The Initiating Dialysis Early and Late (IDEAL) Trial

Clinical practice guidelines for dialysis initiation practices published through the end of the 20th century were largely based on consensus and expert opinion, with little contribution from research data. In the last years of the 20th century and first decade of the 21st century, a number of observational studies were conducted to investigate the association of estimated GFR at the start of maintenance dialysis with subsequent clinical outcomes. The results of these studies, in general, supported the hypothesis that a higher estimated GFR at the time of dialysis initiation, when calculated using serum creatinine-based estimating equations, was associated with a higher risk for adverse outcomes. Interestingly, a smaller number of studies estimating GFR via timed urine collections and urinary creatinine clearances found no association between GFR at dialysis initiation and subsequent outcomes. These seemingly conflicting results raised concerns among many investigators regarding the influence of residual confounding on observed relationships between estimated GFR and dialysis initiation outcomes. In particular, there emerged concern that since serum creatinine–based estimating equations are subject to misclassification error in patients with substantial sarcopenia, the observed relationships between higher estimated GFR at dialysis start with higher mortality may, in actuality, represent an association of sarcopenia with adverse outcomes.
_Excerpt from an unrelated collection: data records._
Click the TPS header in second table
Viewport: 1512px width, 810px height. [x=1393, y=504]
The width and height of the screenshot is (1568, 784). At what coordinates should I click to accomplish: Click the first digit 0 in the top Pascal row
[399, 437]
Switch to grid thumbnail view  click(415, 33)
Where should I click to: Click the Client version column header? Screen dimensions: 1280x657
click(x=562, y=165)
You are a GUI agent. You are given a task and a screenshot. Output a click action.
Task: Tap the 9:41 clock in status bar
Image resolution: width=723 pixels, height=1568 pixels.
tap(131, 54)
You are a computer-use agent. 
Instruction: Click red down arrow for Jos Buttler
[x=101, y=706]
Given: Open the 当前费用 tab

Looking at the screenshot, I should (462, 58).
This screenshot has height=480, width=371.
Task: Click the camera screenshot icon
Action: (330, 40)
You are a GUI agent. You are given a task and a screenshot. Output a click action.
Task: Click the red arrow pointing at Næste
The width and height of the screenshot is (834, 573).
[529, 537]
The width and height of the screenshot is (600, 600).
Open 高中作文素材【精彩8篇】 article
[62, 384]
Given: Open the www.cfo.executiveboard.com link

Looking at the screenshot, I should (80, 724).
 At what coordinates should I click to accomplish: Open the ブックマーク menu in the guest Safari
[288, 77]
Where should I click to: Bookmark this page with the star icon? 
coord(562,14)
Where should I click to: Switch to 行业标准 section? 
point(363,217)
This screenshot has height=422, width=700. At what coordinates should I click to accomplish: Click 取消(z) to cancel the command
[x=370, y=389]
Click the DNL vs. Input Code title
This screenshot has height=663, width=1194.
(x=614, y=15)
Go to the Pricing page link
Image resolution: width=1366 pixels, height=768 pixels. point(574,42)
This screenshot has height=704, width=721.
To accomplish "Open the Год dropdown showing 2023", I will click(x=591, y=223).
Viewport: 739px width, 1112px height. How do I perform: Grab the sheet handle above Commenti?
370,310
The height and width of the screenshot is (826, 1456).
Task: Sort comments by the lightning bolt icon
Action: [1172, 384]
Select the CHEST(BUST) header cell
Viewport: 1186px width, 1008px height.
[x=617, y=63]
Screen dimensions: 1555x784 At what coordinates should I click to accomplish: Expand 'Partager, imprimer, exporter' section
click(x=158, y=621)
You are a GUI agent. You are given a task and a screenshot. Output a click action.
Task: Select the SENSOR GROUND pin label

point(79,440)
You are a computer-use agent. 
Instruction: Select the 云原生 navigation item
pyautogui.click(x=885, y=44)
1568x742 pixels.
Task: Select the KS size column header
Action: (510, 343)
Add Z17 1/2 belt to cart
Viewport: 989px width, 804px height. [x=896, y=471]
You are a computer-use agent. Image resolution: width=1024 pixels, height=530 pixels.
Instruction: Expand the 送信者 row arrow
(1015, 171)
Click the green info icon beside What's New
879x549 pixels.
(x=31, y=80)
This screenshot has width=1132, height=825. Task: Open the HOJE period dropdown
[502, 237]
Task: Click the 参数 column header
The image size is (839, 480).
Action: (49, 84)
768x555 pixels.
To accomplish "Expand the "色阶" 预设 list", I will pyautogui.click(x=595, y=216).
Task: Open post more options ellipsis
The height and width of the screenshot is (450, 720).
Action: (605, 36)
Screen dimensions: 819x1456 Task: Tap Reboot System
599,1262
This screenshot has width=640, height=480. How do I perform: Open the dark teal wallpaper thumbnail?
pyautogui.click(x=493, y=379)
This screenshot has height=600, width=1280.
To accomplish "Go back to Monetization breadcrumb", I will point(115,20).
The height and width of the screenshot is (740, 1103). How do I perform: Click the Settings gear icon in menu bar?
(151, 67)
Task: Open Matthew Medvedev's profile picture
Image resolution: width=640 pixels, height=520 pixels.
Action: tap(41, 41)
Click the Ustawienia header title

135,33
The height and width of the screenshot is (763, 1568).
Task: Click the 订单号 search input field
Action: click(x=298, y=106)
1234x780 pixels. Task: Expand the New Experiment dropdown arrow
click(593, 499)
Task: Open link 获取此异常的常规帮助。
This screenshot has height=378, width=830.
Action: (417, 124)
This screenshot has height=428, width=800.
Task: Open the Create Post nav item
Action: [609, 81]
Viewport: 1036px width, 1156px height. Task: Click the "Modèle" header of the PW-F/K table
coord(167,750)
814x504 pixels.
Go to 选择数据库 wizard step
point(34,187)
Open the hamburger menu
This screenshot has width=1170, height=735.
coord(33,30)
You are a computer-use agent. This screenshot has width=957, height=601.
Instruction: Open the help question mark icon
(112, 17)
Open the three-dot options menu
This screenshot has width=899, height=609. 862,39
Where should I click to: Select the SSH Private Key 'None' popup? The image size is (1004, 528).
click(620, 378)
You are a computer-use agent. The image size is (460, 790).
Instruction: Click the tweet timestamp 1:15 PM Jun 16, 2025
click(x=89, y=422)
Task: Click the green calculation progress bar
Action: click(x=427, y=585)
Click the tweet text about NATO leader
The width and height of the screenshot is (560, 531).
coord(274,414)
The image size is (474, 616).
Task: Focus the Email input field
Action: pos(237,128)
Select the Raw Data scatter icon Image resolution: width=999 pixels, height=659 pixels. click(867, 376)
In light of persistent uncertainty regarding the benefit of using estimated GFR in patients with advanced CKD to time dialysis initiation, and in the absence of other objective measures of kidney function on which to base this critical clinical decision, the publication of the Initiating Dialysis Early and Late (IDEAL) trial in 2010 was a landmark event in nephrology. The IDEAL trial was the first, and to date remains the only, large randomized clinical trial to test the effect of estimated GFR at the time of dialysis initiation on subsequent clinical outcomes. The IDEAL trial, conducted between July 2000 and November 2008, enrolled 828 adults with advanced CKD, defined as an estimated GFR of less than 15 mL/min/1.73 m 2 body surface area, from 32 centers in Australia and New Zealand. Enrolled patients were randomized to initiating dialysis at an estimated GFR of 10–15 mL/min/1.73 m 2 (the “early start” group) or an estimated GFR of 5–7 mL/min/1.73 m 2 (the “late start” group). Patients were followed for a median of 3.6 years for occurrence of death (the primary outcome), cardiovascular events, and hospitalization and were also assessed on metrics of HRQOL. Disappointingly, for many nephrologists who had eagerly awaited the results of IDEAL, the primary finding from the study was that there were no significant differences between the randomized groups in the incidence of any of the primary or secondary outcomes.